__TASKS TO CARRY OUT__.
1. According to the hepatitis C passage, what is Prime Minister Yasuo Fukuda's decision to have the Diet enact a compensation law meant to achieve? Answer in one to three sentences.
2. Output the hepatitis C passage word for word, from "Prime Minister Yasuo" up to and including "the necessary law.".
3. Go on with the hepatitis C passage from where it stops.

__SOURCE PASSAGE__.

Prime Minister Yasuo Fukuda has decided to have the Diet enact a law to pay “uniform” compensation to everyone infected with hepatitis C from tainted blood products. His decision represents an effort to “achieve a breakthrough” in stalled negotiations over a court-mediated settlement of damage suits filed against the state and drug makers by hepatitis C sufferers. The decision is welcome, although it appears aimed at stemming the falling approval rate of his administration. About 10,000 people reportedly have been infected with hepatitis C due to the use of tainted blood products. The ruling and opposition parties must cooperate toward quick enactment of the necessary law.
In and after 2002, a total of 207 people who had been infected with hepatitis C virus mainly through the use of the blood-clotting agent fibrinogen filed lawsuits for compensation with lower courts in Tokyo, Osaka, Fukuoka, Sendai and Nagoya. By September 2007, four of the five courts had ruled that both the state and drug makers bear responsibility for the health damage.

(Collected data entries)

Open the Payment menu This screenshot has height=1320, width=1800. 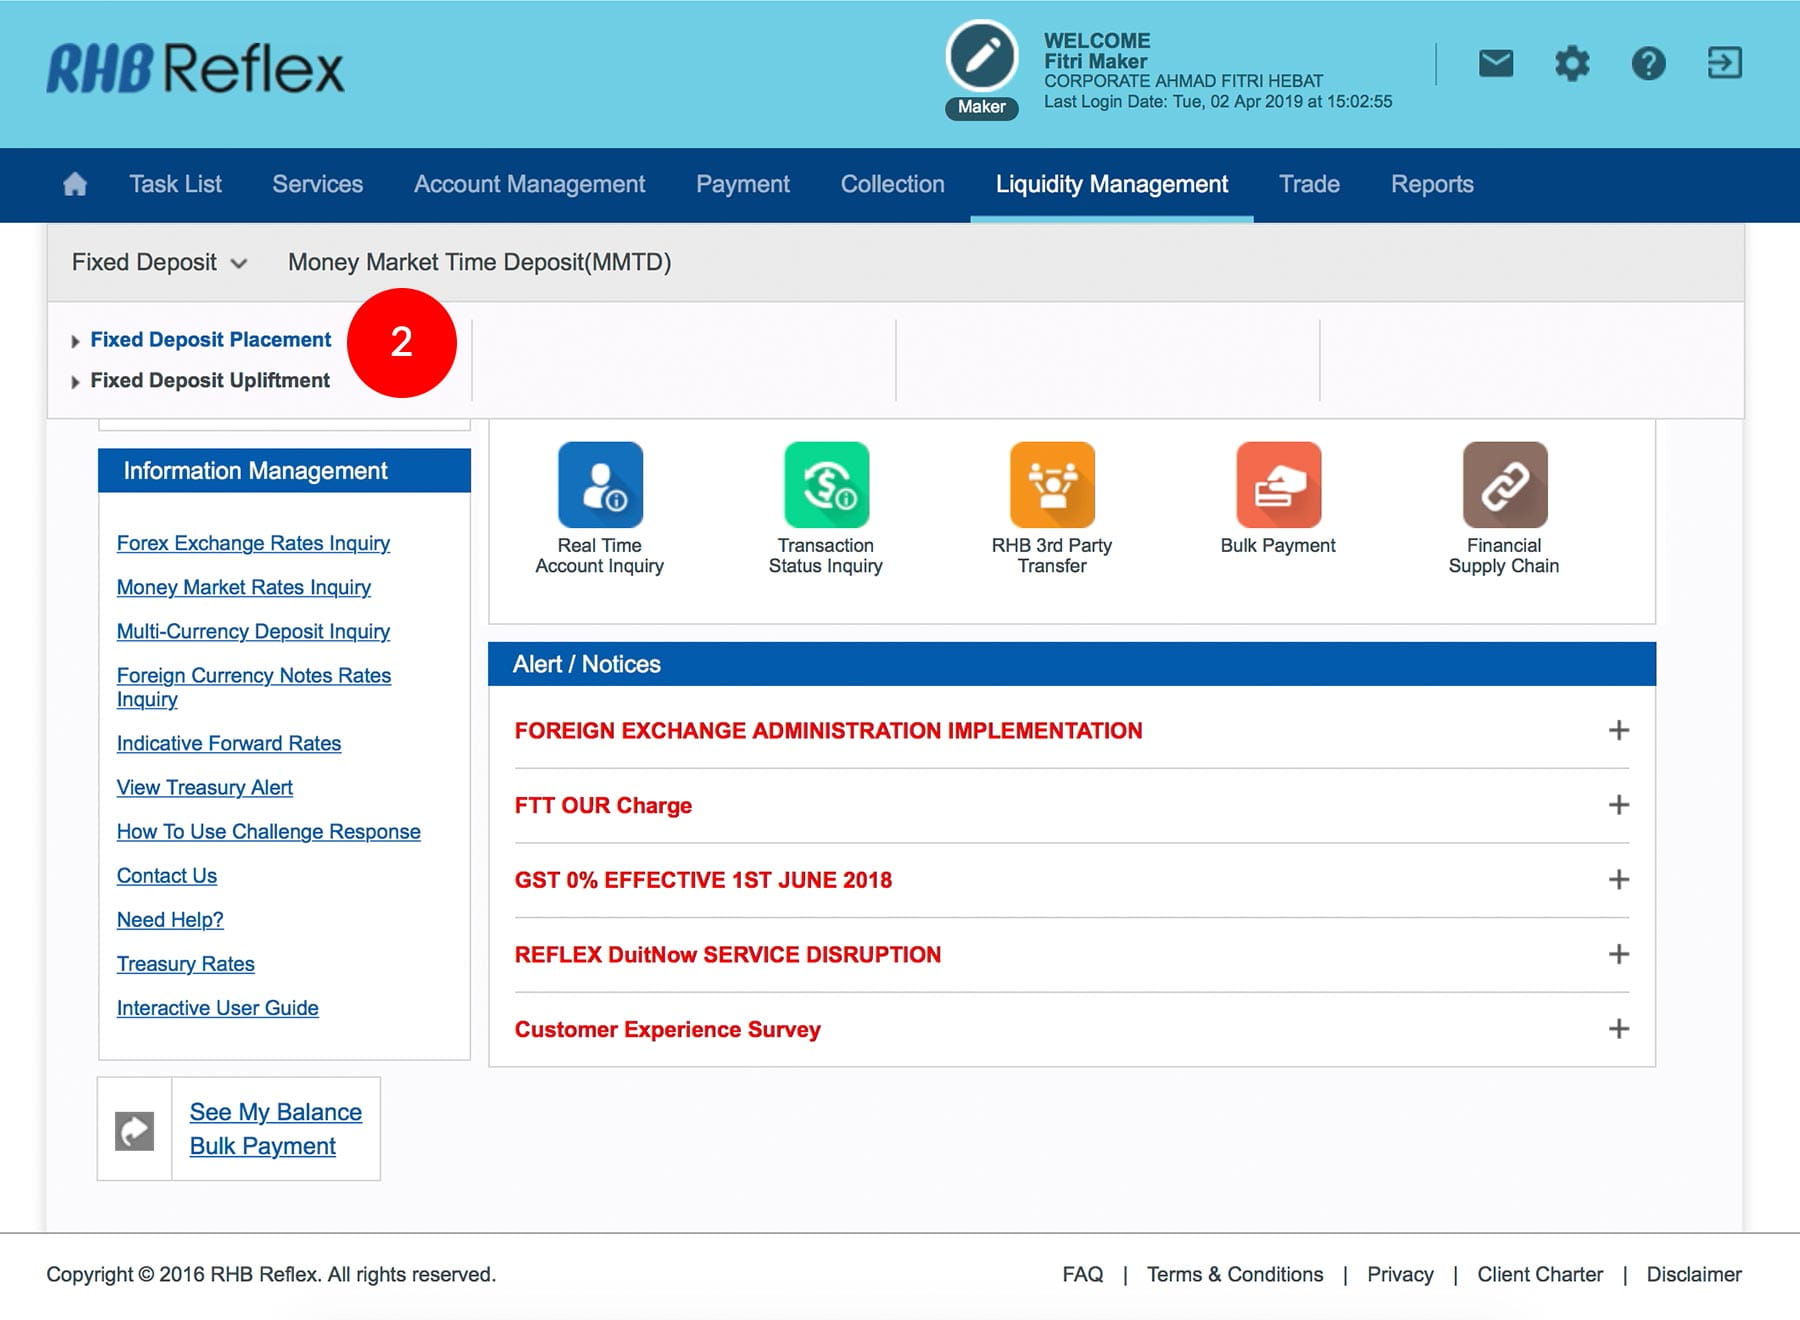click(742, 184)
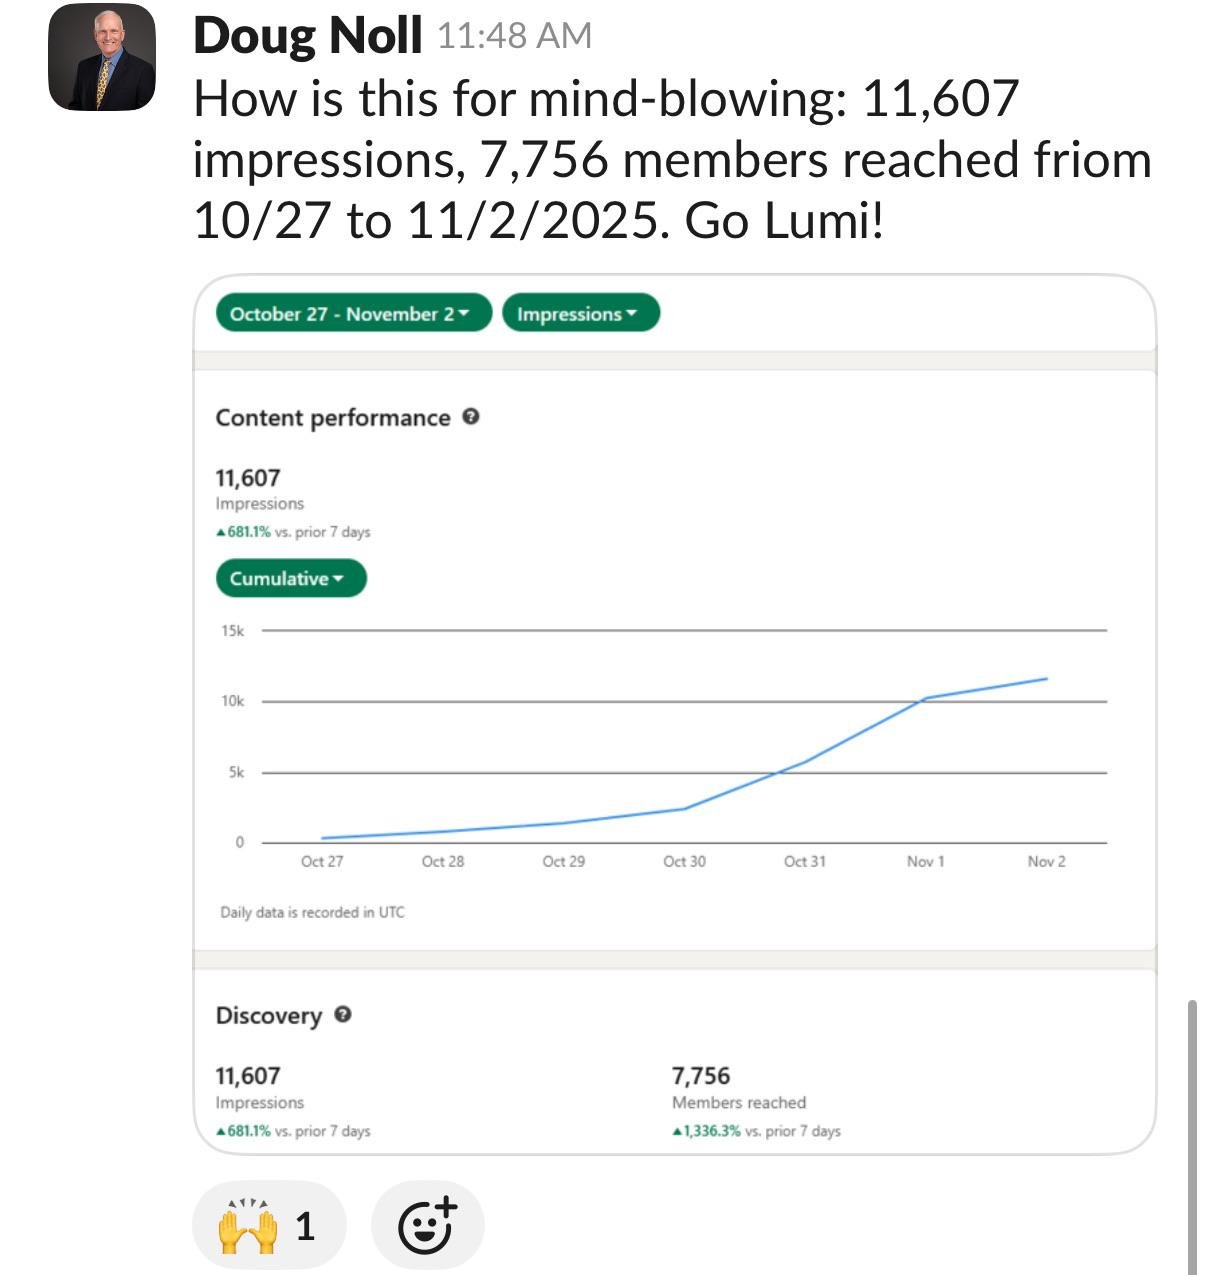The height and width of the screenshot is (1275, 1206).
Task: Click the Oct 31 axis label
Action: coord(805,861)
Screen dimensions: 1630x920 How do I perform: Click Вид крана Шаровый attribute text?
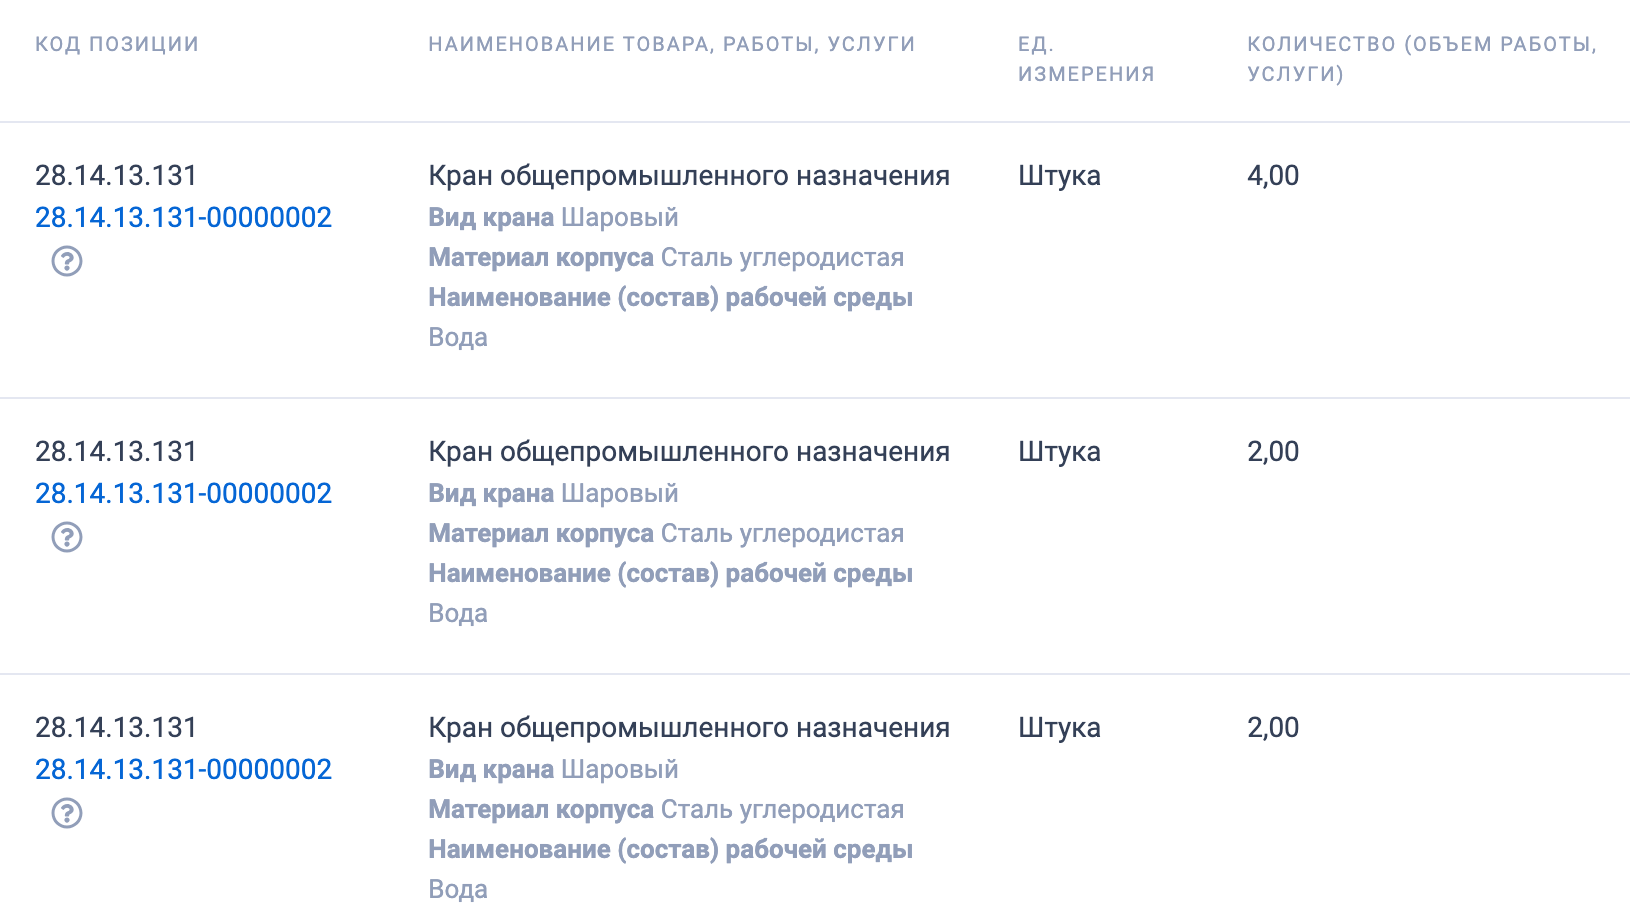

__ANSWERS FOR THE TASKS__.
1. The decision is an effort to "achieve a breakthrough" in stalled negotiations over a court-mediated settlement of the damage suits that hepatitis C sufferers filed against the state and drug makers. The passage also says it appears aimed at stemming the falling approval rate of his administration.

2.
Prime Minister Yasuo Fukuda has decided to have the Diet enact a law to pay “uniform” compensation to everyone infected with hepatitis C from tainted blood products. His decision represents an effort to “achieve a breakthrough” in stalled negotiations over a court-mediated settlement of damage suits filed against the state and drug makers by hepatitis C sufferers. The decision is welcome, although it appears aimed at stemming the falling approval rate of his administration. About 10,000 people reportedly have been infected with hepatitis C due to the use of tainted blood products. The ruling and opposition parties must cooperate toward quick enactment of the necessary law.

3.
For the sake of a compromise settlement, the Osaka High Court on Dec. 13 called on the defendants to pay ¥12 million to ¥40 million in compensation to current and future plaintiffs who were given tainted blood products during a period specified by the Tokyo District Court in its March ruling. But the current plaintiffs rejected the proposal because it does not cover all the victims. They also rejected a Dec. 20 proposal by health minister Yoichi Masuzoe that a ¥3 billion fund be created to help victims not covered by the Osaka court proposal.
As a lawyer for the plaintiffs said, Mr. Fukuda’s move is a “major step forward.” But several hurdles must be cleared in crafting a bill to settle the compensation issue. Unless the state’s responsibility is specified and an apology included, the victims will not accept the bill. Lawmakers also have to devise a mechanism to save victims who do not have documents to prove the administration of tainted blood products to them. Close consultations between lawmakers and victims will be indispensable to working out an acceptable solution.